Cape Flattery—Ocean Mist

July 2025

Brian Mahieu

Cape Flattery—Ocean Mist
Olympic Coast Series
Cape Flattery, Washington
Oil on canvas
30 X 40 X 1.5 inches
Private Collection

“This large work depicts one of my favorite spots in Washington State, the western most point in the continental United States. Standing on this cliff and experiencing this landscape always brings me to tears. For this painting I started with an atmospheric lavender imprimatura and imbued the entire palette with that hue. I have been working more with palette knifes lately and I’m enjoying the heavy slabs of color and expressive marks they afford.”

Thanks to everyone for the incredible response to this painting, and thanks to Carrie Goller and the Carrie Goller Gallery for their representation and promotion of my work. I don’t think that I have ever posted a painting that had this kind of effusive and viseral reaction. I’m working on another interpretation of this scene and will have it to the gallery in Poulsbo, hopefully, in two weeks.
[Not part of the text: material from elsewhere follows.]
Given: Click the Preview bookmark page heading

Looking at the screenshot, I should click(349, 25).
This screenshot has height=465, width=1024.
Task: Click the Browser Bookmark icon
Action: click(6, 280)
With every painting I give myself a challenge, a problem to solve. With this one I wanted to make a very soft, atmospheric painting but to use, primarily, palette knives and heavy slabs of paint instead of brushes and a softer application of paint. It is a bit like playing a tender piano concerto with metal hooks. I accomplished my goal, and learned a lot. I focused on creating the atmospheric perspective by paying close attention to values, working in a Tonalist palette as I usually do.  A deep lavender-violet was my dominant hue, mixed into every color in the painting, even the white. Plain white looks glaring yellow in that field of soft violet.

The scene is full of linear perspective as well as intense atmospheric perspective I think it is probably the most 3-D painting I have ever made—as far as carving out space and punching a hole in the wall.